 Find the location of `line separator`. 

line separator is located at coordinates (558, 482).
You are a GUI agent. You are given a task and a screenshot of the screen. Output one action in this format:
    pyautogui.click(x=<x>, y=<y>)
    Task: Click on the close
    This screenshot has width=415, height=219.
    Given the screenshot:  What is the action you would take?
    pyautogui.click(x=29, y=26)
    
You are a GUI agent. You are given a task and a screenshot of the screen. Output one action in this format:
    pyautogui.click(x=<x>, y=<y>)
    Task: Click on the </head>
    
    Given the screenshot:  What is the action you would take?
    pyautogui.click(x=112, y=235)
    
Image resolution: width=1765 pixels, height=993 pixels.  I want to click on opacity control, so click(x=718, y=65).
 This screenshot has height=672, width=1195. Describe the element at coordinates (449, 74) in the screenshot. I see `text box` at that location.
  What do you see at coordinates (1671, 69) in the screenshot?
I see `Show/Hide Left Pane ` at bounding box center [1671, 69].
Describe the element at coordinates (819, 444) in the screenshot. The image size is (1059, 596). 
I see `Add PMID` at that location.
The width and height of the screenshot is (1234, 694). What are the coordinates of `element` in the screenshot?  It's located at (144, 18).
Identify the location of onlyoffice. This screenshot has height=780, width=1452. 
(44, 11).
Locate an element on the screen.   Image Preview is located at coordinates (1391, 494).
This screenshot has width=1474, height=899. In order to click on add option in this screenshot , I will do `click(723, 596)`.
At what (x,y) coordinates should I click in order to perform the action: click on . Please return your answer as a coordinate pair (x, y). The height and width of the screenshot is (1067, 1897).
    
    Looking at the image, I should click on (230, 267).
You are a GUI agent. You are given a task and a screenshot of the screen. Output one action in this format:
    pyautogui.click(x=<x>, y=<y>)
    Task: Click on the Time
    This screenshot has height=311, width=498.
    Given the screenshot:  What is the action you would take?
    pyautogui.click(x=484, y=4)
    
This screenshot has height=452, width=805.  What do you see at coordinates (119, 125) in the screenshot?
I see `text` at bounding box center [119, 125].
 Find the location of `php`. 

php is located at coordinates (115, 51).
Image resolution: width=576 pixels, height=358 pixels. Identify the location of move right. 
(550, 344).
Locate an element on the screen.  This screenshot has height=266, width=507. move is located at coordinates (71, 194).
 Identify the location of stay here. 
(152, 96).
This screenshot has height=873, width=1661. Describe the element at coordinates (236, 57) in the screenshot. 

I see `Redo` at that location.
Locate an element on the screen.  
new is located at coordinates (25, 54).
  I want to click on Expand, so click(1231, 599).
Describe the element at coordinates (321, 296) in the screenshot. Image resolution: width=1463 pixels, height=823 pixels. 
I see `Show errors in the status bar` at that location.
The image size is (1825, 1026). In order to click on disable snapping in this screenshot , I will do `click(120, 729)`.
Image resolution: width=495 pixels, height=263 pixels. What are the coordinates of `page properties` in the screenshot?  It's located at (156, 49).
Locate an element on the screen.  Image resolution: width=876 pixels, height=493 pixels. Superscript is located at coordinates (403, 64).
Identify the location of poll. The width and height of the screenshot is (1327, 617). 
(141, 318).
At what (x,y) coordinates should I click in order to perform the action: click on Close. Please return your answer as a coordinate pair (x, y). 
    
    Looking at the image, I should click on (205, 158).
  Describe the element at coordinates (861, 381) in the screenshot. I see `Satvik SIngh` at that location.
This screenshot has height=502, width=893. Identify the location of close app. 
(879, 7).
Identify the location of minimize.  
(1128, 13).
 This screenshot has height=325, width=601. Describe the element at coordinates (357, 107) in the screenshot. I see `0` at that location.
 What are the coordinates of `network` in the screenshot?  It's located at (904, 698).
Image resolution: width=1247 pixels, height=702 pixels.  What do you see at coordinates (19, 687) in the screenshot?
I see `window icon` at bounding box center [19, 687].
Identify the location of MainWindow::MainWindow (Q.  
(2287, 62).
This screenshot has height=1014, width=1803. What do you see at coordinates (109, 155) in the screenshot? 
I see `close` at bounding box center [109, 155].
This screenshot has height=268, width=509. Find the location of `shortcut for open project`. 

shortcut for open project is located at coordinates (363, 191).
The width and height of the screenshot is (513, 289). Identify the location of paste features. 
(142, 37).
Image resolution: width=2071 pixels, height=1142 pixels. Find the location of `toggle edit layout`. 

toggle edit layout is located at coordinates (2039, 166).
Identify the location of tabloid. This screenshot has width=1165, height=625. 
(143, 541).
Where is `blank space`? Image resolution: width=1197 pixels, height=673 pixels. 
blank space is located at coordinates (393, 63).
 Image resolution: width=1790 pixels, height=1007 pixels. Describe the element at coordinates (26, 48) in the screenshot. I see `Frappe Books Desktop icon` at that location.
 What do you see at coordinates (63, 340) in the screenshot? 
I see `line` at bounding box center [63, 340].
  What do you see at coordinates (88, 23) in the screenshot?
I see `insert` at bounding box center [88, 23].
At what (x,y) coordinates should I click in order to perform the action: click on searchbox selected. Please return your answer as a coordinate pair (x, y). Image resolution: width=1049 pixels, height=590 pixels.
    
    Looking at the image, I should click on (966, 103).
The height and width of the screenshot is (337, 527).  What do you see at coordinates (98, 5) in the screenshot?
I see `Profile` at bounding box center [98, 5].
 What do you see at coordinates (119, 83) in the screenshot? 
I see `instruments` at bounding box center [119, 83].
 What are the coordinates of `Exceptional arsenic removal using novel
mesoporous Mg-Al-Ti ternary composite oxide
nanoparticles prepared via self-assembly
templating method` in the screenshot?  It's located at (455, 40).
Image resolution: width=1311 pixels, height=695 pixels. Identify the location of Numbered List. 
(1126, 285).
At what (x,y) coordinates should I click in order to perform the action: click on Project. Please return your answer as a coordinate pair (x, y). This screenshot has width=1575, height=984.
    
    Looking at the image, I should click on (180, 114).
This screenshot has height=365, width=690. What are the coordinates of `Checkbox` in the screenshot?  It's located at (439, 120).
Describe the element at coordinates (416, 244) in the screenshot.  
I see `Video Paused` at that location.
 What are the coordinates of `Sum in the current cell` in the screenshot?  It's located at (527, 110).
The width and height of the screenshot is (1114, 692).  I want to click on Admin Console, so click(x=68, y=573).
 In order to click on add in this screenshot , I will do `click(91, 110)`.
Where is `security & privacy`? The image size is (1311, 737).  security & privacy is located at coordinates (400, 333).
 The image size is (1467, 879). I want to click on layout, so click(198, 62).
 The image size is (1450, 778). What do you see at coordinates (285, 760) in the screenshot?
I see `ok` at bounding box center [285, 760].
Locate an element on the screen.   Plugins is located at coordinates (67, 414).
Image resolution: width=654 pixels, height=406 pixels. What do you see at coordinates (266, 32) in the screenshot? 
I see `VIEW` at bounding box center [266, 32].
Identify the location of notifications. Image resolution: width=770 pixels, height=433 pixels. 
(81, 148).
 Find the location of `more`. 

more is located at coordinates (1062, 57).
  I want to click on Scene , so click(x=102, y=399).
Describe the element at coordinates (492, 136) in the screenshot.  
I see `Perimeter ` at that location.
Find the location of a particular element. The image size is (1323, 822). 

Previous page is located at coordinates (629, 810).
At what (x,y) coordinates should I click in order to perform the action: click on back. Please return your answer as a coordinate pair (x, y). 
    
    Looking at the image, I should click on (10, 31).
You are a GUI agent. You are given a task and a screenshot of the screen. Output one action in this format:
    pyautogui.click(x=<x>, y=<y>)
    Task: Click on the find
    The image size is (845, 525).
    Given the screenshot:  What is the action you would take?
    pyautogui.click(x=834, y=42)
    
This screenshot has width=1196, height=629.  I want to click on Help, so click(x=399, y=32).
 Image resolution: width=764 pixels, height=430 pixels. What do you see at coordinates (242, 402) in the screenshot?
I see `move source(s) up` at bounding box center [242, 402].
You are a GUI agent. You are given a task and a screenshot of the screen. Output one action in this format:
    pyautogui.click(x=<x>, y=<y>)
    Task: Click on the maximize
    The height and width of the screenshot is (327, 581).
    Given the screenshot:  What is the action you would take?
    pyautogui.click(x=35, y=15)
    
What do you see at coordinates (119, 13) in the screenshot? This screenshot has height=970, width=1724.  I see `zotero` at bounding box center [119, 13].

+---+

Copy the rows above word for word, starting with the line that contains "I want to click on Scene" and ending with the line that contains "Looking at the image, I should click on (10, 31).", both included.

  I want to click on Scene , so click(x=102, y=399).
Describe the element at coordinates (492, 136) in the screenshot.  
I see `Perimeter ` at that location.
Find the location of a particular element. The image size is (1323, 822). 

Previous page is located at coordinates (629, 810).
At what (x,y) coordinates should I click in order to perform the action: click on back. Please return your answer as a coordinate pair (x, y). 
    
    Looking at the image, I should click on (10, 31).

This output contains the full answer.